Biogasnutzung in der Landwirtschaft: Strohvergärung und neue Technologien beschleunigen die Energiewende

Autor: solarstrombauer (Helmut Thomas)

Internationale Fachmesse EnergyDecentral 2018 zeigt Techniken zur Effizienzsteigerung von Anlagen mit neuen Substraten. Stroh rückt als Energielieferant in den Vordergrund.

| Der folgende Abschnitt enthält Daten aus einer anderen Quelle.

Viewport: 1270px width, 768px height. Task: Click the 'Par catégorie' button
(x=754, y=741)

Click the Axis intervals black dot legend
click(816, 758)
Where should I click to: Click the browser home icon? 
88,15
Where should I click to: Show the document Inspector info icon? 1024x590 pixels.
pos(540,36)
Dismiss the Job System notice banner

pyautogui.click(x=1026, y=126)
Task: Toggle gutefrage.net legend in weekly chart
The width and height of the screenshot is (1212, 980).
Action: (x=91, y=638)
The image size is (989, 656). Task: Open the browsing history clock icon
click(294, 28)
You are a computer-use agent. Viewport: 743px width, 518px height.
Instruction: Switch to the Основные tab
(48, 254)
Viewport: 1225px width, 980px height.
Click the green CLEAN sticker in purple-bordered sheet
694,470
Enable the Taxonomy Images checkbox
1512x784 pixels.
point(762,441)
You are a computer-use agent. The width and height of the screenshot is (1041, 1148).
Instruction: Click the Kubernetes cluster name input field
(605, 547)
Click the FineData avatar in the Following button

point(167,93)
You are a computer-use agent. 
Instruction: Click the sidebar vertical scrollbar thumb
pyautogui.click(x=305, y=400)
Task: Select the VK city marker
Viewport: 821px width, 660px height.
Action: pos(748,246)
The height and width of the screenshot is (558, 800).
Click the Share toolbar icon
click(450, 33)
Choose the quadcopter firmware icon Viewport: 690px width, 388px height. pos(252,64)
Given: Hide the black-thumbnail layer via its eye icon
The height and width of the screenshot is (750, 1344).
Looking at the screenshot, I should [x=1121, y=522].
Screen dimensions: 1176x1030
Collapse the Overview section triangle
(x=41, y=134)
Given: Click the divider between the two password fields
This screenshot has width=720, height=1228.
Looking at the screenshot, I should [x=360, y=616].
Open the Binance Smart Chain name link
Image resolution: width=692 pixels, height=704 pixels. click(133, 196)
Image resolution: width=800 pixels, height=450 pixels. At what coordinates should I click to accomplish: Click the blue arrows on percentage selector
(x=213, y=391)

(DLG). Speicherbar, flexibel nutzbar und grundlastfähig: Mit einer elektrischen Leistung von über 4.200 Megawatt haben sich Biogasanlagen zu einer wichtigen Säule der Energiewende entwickelt. Über die aktuelle Situation und die Zukunftsperspektiven der Technologie können sich die Besucher der EnergyDecentral intensiv austauschen. Die Internationale Fachmesse für regenerative Energieversorgung, die gemeinsam mit der EuroTier vom 13. bis 16. November 2018 in Hannover stattfindet, liefert Antworten auf die Frage, welche Techniken aktuell im Fokus stehen und wie sich mit neuen Substraten die Effizienz der Anlagen steigern lässt. Dabei rückt Stroh als Energielieferant in den Vordergrund.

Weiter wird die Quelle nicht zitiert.